Bernstein, then 19, found work as a music counselor at Pittsfield's Camp Onota, where he conducted the Onota Rhythm Band. As related by Bernstein's daughter Jamie in a 2016 interview, once at camp, Bernstein met a future lyricist, 23 year old Adolph Green, known for his music knowledge. As a challenge, Bernstein played a game of classical "name that tune" with Green; Green knew every piece instantly except the last piece, which Bernstein confessed he made up on the spot.
At that moment the two became good friends and that evening set off to hike in the "Onota hills." That summer Bernstein produced "Pirates of Penance" at the camp, with Green as the Pirate King. The two formed a life-long friendship, later collaborating for Broadway's "On the Town" (1944).
Tribute to Gershwin
"Letters of Leonard Bernstein" includes words the young music counselor penned to his piano teacher while at Camp Onota. In a letter dated August 4, 1937, he addressed Miss Helen Coates: "Dear Miss Coates, I hope that you are now fully recovered from your operation...I'm having a splendid time here at camp. I get little time to myself but I guess a good vacation is as important as work; and I am trying to rearrange my time to allow practice". (Yale)
On July 11 of that year, during parent's weekend at Camp Onota, news came of the death of composer George Gershwin. Bernstein was deeply moved and spontaneously performed a piano tribute in the mess hall (musicandhistory.com).
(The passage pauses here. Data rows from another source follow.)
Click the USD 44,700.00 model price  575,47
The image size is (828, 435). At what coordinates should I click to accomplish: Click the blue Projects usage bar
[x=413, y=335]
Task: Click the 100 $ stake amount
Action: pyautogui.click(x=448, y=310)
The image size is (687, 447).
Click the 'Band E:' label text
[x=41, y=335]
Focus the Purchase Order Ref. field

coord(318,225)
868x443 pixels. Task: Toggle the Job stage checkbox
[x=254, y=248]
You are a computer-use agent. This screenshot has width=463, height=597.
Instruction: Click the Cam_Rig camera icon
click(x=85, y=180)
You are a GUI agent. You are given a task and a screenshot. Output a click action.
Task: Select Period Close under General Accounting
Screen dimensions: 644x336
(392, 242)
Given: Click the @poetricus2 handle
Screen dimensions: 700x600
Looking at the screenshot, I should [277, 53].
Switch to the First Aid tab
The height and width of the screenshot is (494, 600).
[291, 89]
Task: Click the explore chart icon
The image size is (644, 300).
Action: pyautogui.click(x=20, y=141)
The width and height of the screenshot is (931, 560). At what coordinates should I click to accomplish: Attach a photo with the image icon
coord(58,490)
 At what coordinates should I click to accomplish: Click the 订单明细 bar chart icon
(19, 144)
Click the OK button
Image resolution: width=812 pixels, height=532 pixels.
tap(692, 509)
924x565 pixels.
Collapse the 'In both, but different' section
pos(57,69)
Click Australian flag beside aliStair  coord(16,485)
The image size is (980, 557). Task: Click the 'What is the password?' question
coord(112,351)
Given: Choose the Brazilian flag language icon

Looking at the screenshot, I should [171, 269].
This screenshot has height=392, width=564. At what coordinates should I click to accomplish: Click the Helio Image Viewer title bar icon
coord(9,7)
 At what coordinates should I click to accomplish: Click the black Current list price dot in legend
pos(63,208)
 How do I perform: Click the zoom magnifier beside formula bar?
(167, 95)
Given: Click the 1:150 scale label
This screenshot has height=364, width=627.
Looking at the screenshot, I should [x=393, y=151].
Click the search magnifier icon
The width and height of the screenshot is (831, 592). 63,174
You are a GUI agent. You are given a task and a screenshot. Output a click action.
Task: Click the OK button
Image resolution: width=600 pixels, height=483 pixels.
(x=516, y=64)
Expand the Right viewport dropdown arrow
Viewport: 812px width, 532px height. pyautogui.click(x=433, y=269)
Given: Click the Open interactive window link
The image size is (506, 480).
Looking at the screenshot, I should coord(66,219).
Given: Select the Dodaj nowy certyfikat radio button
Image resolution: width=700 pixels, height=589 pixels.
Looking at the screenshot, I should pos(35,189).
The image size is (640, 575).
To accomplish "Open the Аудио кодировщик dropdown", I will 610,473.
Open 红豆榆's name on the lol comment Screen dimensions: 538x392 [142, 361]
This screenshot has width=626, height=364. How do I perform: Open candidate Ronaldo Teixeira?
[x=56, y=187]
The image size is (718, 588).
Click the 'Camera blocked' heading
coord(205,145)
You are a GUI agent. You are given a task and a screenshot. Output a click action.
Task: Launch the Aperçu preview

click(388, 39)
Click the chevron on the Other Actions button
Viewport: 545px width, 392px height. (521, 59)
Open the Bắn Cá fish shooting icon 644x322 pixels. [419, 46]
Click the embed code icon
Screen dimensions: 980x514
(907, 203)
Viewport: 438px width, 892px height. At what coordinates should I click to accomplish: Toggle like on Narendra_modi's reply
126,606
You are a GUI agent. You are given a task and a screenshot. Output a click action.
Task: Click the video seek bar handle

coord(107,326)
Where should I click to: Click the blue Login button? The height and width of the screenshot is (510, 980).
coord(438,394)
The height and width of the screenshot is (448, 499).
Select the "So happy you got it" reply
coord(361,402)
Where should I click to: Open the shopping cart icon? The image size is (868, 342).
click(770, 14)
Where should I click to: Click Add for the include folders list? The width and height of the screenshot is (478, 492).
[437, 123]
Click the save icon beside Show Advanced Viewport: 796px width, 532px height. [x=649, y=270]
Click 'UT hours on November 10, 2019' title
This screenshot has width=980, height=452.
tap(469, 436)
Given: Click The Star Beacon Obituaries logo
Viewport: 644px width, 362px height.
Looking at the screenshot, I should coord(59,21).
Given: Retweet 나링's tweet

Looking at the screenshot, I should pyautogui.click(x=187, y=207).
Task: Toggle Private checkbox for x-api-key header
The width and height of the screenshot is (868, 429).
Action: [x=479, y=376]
In the 1970s, Pittsfield and the Berkshire Natural Resources Council took several steps aimed at the purchase of Camp Onota, after attendance there waned. There was enthusiasm around acquiring the property for use as a public park. A financial pledge came in honor of former Eagle publisher Donald B. Miller. At the time the 48-acre site included a large lodge, dining room, pool, and basketball courts. A fund drive was established and the National Nature Conservancy was consulted. But after months of negotiation the sale did not materialize, as reported by The Berkshire Eagle in 1974-75.
After WWII, Bernstein conducted an orchestra of musicians who had survived the Holocaust. In the 1980s he performed concerts to benefit AIDS research and treatment. With the iconic conductor's work encompassing "TV, ballet, film, theater, and symphonies," he was called "Music's Monarch" in a New York Times obituary in 1990. This summer Tanglewood will celebrate Bernstein and the 100 years passed since his birth.
Following the 1963 assassination of President John F. Kennedy, Bernstein, who deeply admired the president, dedicated his "Symphony No. 3: Kaddish" to Kennedy. As cited in "An Artist's Response to Violence," following JFK's death Bernstein wrote, "This will be our reply to violence: to make music more intensely, more beautifully, more devotedly than ever before."
In 2018 the country has seen continued violence, on city streets, at schools, expressed in hate speech. If music is a reply to violence, this summer around the Berkshires, the reply will be heard. Whatever one's favorite genre, music will stream from lake sides to concert halls, from Pittsfield's Third Thursdays to the Berkshire Athenaeum (downtownpittsfield.com), from pavilions to public parks, North to South Berkshire.
Although gone now and written into Pittsfield's past, the tradition of the Camp Onota experience endures; anyone who has known the serenity of a reflective Pittsfield lake, enjoyed live music beneath a canopy of stars, held memory of summer friendship or found inspiration through summer theater and art, has shared in familiar Berkshire traditions. It's hoped that today those important traditions are shared inclusively by people from all walks of life.
Summer memories of Camp Onota did not fade for Bernstein's life long friend and collaborator Adolph Green; after Green's death in 2002, a letter he wrote at age 50 to Bernstein was found by Green's son. In it were the words,
"Whatever our ages, and until we stop all walking, we are still taking that walk in the night around the Onota hills."
Judy Waters is a Pittsfield native and former Richmond resident.